顔の近くに飛んできた石をサイコキネシスで弾いて、オレとナツメは暴徒の群れと対峙した。
着陸したヘリから悠々と降りてきたマリカさんからの命令が下る。
「ナツメは商店に侵入した暴徒を黙らせろ。少々痛い目に合わせて構わん。アタイとカナタはバカ騒ぎしてる連中の教育にいく。」
そう言ったマリカさんの緋眼が真紅の輝きを放ち、暴徒の最前列の連中は糸の切れた人形のように倒れていく。

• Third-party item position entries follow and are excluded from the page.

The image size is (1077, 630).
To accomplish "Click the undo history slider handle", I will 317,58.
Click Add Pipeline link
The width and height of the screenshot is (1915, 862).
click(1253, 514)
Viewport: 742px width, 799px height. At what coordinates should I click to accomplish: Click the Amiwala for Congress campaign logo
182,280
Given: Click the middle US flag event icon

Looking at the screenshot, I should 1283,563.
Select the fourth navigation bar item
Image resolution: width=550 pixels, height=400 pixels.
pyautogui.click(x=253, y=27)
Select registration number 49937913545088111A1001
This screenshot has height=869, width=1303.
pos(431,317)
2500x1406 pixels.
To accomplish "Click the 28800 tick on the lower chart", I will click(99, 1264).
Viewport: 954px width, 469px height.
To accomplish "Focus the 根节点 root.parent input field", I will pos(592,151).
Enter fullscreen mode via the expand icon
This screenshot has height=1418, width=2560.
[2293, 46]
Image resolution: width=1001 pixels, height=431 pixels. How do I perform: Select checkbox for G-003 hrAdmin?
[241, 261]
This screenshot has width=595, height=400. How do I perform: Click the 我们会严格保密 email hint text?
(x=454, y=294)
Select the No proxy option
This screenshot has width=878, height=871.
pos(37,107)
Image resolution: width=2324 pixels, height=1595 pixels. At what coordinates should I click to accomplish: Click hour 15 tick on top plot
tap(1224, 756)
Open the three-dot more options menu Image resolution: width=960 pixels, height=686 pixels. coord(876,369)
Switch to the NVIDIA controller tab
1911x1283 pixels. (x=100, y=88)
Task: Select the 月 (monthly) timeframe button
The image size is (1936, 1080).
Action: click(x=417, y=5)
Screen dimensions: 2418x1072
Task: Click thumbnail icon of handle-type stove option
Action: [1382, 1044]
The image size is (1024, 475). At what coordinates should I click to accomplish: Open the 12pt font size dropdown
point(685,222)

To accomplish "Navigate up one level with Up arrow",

一般人なら邪眼に抵抗の余地はないからなあ。緋眼はいいよな、狼眼と違って眠らせて無力化も可能だ。
結局、衛星都市の正規軍との共同作戦で、三時間ほどかかりはしたが暴動は鎮圧出来た。
大変だったのはむしろ後始末だった。
再度の暴動が起きないよう手配し、暴動の元になったワクチンを警護しなきゃならなかったからだ。
おかげでオレがスーペリアに帰ってきたのは、カボチャの馬車が迎えにくる時間になってしまっていた。
待ちくたびれたリリスはテーブルに突っ伏して眠っていた。
オレはそっとリリスを抱えてベットに寝かし、遅い晩メシにありつく。
小鍋の卵汁を電磁調理器で温めながら、搾菜をつまみ食いする。
リリス特製ロブスターチャーハンを炒め直したら、リリスが起きちゃうよな。
眠ってる時は天使のようだと評判の高いリリスさんだ、天使のままでいてもらおう。
オレは冷めたチャーハンをレンゲで口にし、思い出した。
出来のいいチャーハンって冷めてても美味しいんだったよ。ありがとな、リリス。